Major research activity
The main research subject of our laboratory is “computational commutative algebra” and “discrete and computational geometry.” In particular, we are interested in Gröbner bases of toric ideals.
In 1965, Bruno Buchberger invented “Gröbner bases” of polynomial rings. (Wolfgang Gröbner was his adviser.) Roughly speaking, a Gröbner basis is a “good” set of polynomials. An important keyword is a division algorithm for polynomials. Gröbner bases have a lot of application in many research areas, and are implemented in various mathematical software (Mathematica, Maple, and a lot of free software). The most basic application is an elimination of variables from a system of polynomial equations. In 1990's, several breakthroughs on Gröbner bases of toric ideals were done:
- Conti-Traverso algorithm for integer programming using Gröbner bases of toric ideals;
- Correspondence between regular triangulations of integral convex polytopes and Gröbner bases of toric ideals;
- Diaconis-Sturmfels algorithm for Markov chain Monte Carlo method in the examination of a statistical model using a set of generators of toric ideals.
Major relevant publications
- S. Aoki, T. Hibi and H. Ohsugi, Markov chain Monte Carlo methods for the regular two-level fractional factorial designs and cut ideals, J. Statistical Planning and Inference 143, Issue 10 (2013) 1791-1806.
- T. Hibi, K. Nishiyama, H. Ohsugi and A. Shikama, Many toric ideals generated by quadratic binomials possess no quadratic Gröbner bases, J. Algebra 408 (2014), 138-146.

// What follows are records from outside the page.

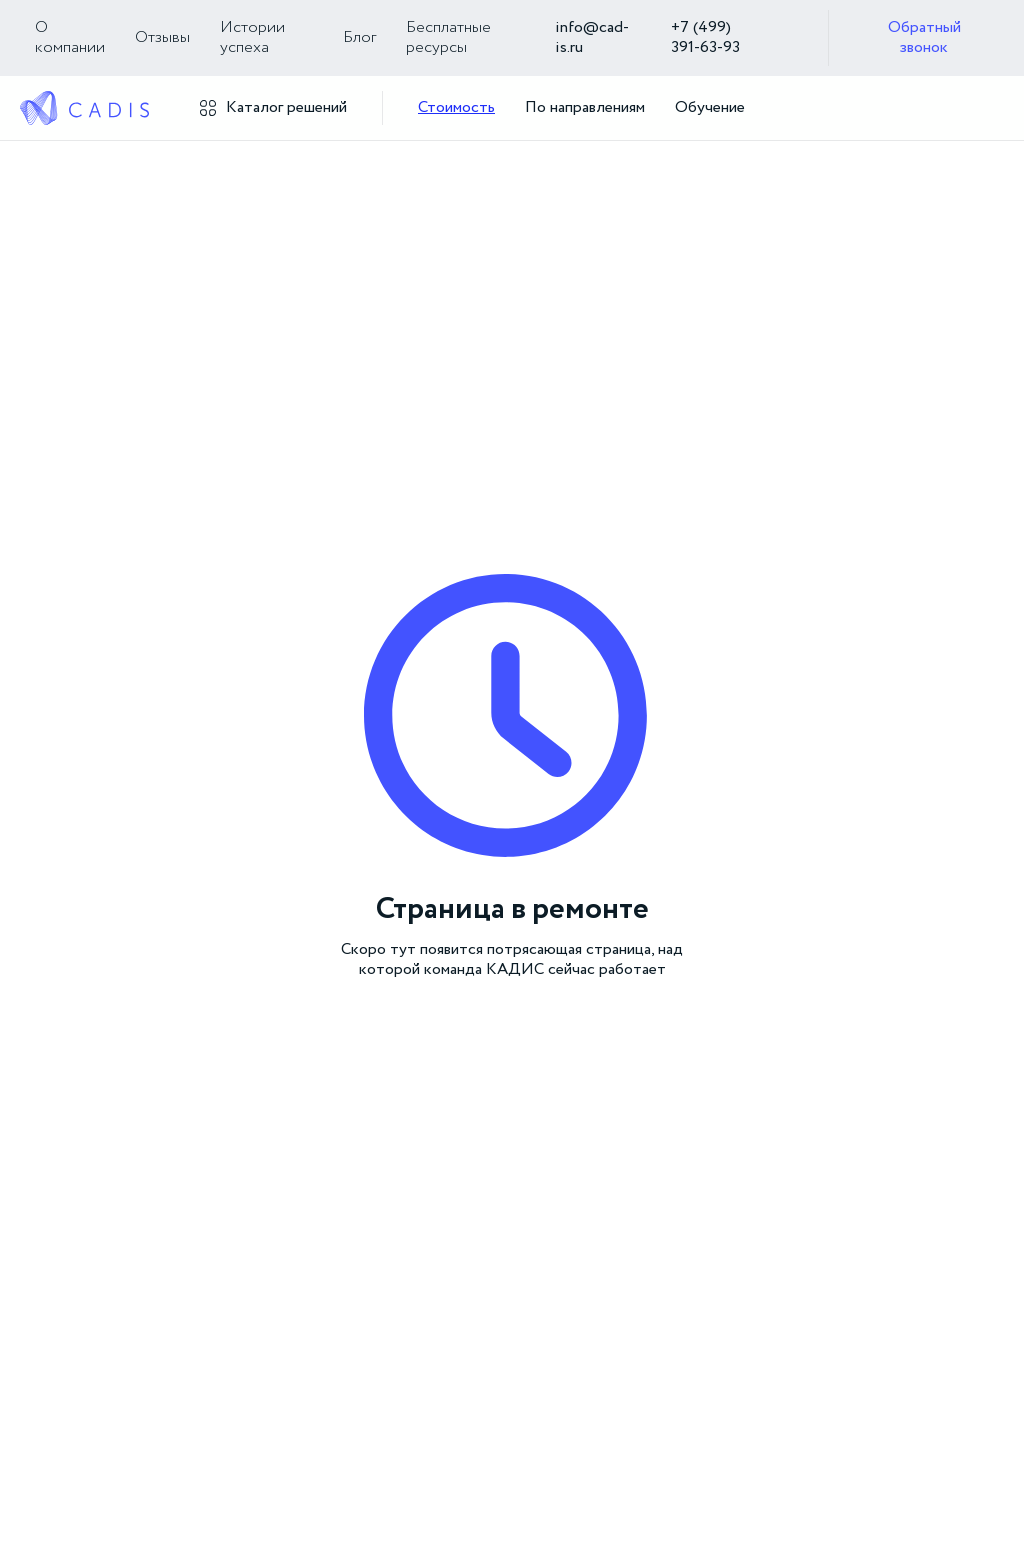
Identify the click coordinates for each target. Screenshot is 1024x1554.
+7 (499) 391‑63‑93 (705, 38)
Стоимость (456, 108)
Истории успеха (252, 38)
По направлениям (585, 108)
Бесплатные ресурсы (448, 38)
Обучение (710, 108)
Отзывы (162, 38)
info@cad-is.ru (592, 38)
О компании (70, 38)
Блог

- H. Ohsugi, Normality of cut polytopes of graphs is a minor closed property, Discrete Math. 310 (2010), 1160-1166.
- H. Ohsugi and T. Hibi, Toric rings and ideals of nested configurations, Journal of Commutative Algebra 2 (2010), 187-208.
- H. Ohsugi and K. Shibata, Smooth Fano polytopes whose Ehrhart polynomial has a root with large real part, Discrete and Computational Geometry 47 (2012), 624-628.